UC Berkeley

Three decades have passed since the technique of gravitational microlensing was proposed as a means for exoplanet detection, and nearly 200 microlensing exoplanets have been discovered to date.Previously, theoretical studies of the two-body point-mass gravitational lens have primarily focused on the properties of caustics, which are the singularities in the magnification map. The invariances and symmetries of microlensing caustics have led to the identification of physical degeneracies that cause distinctly different lens configurations to give rise to nearly identical observations. Nevertheless, inconsistencies in the application of existing degeneracy theories to observed events indicate that our current theoretical understanding of binary-lens gravitational microlensing, which was largely laid out in the late twentieth century, may in fact be incomplete.
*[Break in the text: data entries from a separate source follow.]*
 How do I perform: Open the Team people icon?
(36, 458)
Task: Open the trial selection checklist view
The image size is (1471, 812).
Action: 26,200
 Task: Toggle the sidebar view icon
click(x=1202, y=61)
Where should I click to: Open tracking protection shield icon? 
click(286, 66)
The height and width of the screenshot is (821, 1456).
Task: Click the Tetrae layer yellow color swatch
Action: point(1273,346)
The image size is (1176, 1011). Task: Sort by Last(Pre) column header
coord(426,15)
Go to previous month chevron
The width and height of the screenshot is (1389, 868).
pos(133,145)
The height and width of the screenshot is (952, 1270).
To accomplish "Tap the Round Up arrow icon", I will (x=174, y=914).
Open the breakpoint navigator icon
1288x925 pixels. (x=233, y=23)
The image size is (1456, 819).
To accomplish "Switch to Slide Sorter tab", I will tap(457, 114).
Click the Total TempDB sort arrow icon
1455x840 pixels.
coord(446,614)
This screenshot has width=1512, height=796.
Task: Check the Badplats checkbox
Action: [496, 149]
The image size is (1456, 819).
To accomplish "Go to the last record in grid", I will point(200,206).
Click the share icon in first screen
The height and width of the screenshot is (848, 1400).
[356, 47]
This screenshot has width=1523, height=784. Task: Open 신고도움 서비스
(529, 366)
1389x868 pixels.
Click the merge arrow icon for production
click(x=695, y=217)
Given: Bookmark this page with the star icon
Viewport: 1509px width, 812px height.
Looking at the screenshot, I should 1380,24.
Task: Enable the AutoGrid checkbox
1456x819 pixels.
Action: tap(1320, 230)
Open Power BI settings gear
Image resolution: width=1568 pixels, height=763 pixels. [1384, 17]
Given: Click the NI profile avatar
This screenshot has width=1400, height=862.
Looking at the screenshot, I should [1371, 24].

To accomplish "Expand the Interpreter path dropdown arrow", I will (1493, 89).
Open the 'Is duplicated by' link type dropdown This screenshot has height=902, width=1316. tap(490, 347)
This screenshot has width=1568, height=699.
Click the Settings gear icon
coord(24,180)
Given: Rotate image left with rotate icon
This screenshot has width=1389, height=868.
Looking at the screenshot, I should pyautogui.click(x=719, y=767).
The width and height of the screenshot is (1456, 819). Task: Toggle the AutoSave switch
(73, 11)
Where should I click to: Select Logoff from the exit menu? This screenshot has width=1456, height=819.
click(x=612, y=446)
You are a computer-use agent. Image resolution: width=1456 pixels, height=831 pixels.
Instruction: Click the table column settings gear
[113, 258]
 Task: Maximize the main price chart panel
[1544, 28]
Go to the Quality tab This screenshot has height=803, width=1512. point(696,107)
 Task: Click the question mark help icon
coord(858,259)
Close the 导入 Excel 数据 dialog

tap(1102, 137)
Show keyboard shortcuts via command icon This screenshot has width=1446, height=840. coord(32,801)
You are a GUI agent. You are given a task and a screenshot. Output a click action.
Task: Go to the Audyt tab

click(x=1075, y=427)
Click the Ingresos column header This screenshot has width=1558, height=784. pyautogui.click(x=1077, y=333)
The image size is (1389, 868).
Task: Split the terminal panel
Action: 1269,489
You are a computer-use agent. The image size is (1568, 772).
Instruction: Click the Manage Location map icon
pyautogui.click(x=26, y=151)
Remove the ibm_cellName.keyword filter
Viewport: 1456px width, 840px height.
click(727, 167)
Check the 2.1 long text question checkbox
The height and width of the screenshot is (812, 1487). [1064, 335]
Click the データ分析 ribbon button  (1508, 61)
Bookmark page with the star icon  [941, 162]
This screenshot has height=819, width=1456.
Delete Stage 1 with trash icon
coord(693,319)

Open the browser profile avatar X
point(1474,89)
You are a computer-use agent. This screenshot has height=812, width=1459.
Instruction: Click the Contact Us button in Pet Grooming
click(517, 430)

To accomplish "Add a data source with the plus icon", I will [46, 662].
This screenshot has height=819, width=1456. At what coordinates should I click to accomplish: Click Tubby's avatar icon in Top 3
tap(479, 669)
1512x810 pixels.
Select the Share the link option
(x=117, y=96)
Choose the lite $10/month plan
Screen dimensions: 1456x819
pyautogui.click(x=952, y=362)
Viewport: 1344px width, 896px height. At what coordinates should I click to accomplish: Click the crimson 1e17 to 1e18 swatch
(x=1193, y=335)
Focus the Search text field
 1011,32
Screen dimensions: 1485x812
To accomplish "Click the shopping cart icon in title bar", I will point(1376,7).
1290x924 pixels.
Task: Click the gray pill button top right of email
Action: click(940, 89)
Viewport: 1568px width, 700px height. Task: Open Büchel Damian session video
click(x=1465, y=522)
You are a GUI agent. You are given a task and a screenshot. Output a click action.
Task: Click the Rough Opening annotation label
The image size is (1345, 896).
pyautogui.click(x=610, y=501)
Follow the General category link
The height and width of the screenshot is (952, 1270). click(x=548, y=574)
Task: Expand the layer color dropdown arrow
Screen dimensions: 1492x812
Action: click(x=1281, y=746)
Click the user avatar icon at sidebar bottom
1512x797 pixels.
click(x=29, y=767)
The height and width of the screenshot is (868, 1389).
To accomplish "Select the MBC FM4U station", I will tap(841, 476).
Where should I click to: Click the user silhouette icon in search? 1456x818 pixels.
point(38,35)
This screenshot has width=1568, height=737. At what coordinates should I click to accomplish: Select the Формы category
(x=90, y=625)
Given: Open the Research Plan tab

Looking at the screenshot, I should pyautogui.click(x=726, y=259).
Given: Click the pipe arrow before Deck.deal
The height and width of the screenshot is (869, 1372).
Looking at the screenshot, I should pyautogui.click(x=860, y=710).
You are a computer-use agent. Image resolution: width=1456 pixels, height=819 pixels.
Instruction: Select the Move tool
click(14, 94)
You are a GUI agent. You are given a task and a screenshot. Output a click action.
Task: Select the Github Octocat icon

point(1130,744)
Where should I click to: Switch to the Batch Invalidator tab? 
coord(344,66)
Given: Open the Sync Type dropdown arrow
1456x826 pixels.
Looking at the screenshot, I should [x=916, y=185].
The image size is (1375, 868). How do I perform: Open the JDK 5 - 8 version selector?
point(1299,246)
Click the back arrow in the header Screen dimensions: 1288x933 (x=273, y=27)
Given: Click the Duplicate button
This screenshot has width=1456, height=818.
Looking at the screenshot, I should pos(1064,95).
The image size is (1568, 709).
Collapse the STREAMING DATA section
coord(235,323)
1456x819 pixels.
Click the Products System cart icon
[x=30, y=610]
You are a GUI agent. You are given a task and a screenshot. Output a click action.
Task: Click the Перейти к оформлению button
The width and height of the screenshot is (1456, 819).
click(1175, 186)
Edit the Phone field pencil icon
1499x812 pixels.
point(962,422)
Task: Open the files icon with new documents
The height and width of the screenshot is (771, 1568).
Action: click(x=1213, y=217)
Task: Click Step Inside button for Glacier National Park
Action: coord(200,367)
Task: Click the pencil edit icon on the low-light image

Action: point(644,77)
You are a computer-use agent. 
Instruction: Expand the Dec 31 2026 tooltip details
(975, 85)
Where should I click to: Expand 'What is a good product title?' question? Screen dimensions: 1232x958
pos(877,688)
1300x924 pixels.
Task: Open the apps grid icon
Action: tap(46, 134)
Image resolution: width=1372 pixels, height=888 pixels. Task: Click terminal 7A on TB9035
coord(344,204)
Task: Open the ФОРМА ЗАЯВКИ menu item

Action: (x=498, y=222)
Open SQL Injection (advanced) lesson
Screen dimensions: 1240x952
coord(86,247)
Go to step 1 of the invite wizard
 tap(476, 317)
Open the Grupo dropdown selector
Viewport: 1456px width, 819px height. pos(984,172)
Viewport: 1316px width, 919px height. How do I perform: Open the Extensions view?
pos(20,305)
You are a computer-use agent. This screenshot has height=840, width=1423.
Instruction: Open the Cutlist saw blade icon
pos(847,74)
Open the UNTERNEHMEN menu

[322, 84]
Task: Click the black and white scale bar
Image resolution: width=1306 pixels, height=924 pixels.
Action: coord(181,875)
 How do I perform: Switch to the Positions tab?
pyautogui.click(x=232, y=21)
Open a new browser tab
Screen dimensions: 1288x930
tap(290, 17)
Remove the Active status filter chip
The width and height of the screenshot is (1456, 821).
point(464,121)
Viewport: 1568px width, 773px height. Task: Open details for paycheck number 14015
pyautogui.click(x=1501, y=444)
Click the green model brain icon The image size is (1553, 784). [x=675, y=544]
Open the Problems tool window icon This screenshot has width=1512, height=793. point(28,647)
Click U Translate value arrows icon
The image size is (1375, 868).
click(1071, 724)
This thesis introduces a novel approach to utilizing Artificial Intelligence as a driver for theoretical explorations, which represents a departure from its traditional role in accelerating empirical discoveries.First, a scalable inference framework is developed for binary-lens microlensing using the technique of Neural Posterior Estimation, which is then applied to model hundreds of simulated microlensing light-curve observations. By examining the large numbers of multi-modal modeling solutions, I propose and subsequently prove the offset degeneracy, which is shown to be ubiquitous in the interpretation of planetary microlensing observations, and unifies two leading types of caustic degeneracies as limiting cases. Motivated by properties of the offset degeneracy, I subsequently propose the generalized perturbative picture for planetary microlensing, which states that the planet can be considered to act as a variable-shear Chang-Refsdal lens on one of the images produced by the host star, leaving the other image largely unaffected. The analytic nature of the Chang-Refsdal lens indicates that the proposed formalism would allow for full magnification maps of the planetary lens to be derived analytically, thereby facilitating the accelerated modeling of observed events. The methodologies and results presented in this thesis may substantially benefit the analysis of the deluge of data expected from the first space-based microlensing survey of the Roman Space Telescope.